Chūnqiū tōng xùn 春秋通訓
Comprehensive Instructions on the Spring and Autumn Annals
by 張大亨 (撰)
About the work
The Chūnqiū tōng xùn 春秋通訓 in six juan is the second of Zhāng Dàhēng’s 張大亨 Chūnqiū works, companion to KR1e0030 Chūnqiū wǔ lǐ lì zōng. It is a running interpretive treatise organised by the twelve dukes of Lǔ. Originally sixteen juan (per Chén Zhènsūn’s Shū lù jiětí and the Sòng shǐ yìwén zhì), the work was lost between the Sòng and the early Míng and survives only in the Yǒnglè dàdiǎn recovery, condensed by the Sìkù editors into six juan for ease of reading. Zhāng’s preface acknowledges his teacher as “Master Hézhòng of Zhàojùn” (Zhàojùn Hézhòng xiānshēng 趙郡和仲先生) — that is, Sū Shì 蘇軾 (whose zì was Hézhòng 和仲).
Tiyao
The Sìkù tíyào (text from the Kyoto Zinbun digital Sìkù tíyào):
By Zhāng Dàhēng of Sòng. The author’s preface says: “In youth I heard the Chūnqiū from Master Hézhòng of Zhàojùn.” Examining Sū Shì’s chronological biography, Sū’s original zì was Hézhòng 和仲. Also Sū Xún’s family genealogy says the family was descended from the Táng-period chief minister Sū Tǐng 蘇頲, with origins in Zhàojùn 趙郡. The transmitted Tí Yānjiāng diézhàng tú shī 題烟江疊嶂圖詩 stone inscription bears the seal “Zhàojùn Sūshì” 趙郡蘇氏 at the end. So “Master Hézhòng of Zhàojùn” is Sū Shì himself.

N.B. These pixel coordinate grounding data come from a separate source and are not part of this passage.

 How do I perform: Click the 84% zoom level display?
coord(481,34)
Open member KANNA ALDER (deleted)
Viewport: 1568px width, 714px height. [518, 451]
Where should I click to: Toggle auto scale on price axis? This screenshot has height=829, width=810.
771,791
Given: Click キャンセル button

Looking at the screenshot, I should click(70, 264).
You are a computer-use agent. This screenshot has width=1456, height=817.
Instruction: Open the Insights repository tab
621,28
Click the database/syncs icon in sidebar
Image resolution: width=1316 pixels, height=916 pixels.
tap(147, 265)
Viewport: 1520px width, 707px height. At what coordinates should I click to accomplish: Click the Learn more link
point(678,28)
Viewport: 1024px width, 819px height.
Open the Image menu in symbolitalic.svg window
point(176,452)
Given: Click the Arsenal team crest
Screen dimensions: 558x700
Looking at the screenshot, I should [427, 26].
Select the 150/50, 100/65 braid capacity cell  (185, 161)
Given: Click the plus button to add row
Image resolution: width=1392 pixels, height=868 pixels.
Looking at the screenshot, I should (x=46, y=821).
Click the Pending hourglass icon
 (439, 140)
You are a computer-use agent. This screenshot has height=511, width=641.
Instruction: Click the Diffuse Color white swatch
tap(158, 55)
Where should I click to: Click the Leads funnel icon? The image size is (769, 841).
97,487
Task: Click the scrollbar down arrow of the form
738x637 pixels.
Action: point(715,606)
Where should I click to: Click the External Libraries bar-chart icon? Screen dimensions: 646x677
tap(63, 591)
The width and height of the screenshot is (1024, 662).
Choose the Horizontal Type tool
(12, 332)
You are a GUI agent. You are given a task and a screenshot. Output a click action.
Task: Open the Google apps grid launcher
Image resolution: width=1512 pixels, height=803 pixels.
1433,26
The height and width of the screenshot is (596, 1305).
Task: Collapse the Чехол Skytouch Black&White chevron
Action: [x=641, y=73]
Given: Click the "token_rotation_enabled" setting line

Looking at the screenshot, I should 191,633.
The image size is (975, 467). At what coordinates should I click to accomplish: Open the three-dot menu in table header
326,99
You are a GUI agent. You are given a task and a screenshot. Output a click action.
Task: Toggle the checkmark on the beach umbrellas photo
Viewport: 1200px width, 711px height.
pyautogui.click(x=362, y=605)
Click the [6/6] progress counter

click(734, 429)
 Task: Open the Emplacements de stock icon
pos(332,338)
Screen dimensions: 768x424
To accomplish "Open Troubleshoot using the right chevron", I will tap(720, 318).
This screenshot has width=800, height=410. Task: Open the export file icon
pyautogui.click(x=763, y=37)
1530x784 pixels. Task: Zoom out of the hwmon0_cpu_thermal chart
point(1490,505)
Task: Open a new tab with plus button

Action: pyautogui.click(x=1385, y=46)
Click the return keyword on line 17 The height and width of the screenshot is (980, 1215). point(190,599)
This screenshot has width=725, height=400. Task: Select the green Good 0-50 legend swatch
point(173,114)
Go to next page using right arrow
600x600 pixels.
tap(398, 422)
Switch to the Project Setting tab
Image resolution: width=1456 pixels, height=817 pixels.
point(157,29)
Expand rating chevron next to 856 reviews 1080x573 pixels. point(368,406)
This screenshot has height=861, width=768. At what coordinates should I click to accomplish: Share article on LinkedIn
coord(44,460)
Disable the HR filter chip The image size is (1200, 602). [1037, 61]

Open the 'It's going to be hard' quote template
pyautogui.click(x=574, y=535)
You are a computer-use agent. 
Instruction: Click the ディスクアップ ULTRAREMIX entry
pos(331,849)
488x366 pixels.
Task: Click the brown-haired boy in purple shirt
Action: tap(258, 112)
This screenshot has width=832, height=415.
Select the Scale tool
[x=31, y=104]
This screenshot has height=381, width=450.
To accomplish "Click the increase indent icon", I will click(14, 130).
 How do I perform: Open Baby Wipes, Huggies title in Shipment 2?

Sū Lěi’s 蘇籀 Shuāngxī jí 雙溪集 records Zhāng Dàhēng questioning Sū Shì on the meanings of the Chūnqiū; Sū’s reply: “The Chūnqiū is a Confucian’s basic task. But this book has subtle uses; few learners can grasp them. Most seek it within the bounds of statute, which is closer to the legalist line — petty and over-meshed; what use is it? Only Zuǒ Qiūmíng knew its use, but did not wish to speak it out fully; he displays only the slightest indications, wishing the learner to seek it for himself.” This matches Zhāng’s preface. Zhāng’s learning came from the Sū family; hence the work’s argument and orientation are close to theirs.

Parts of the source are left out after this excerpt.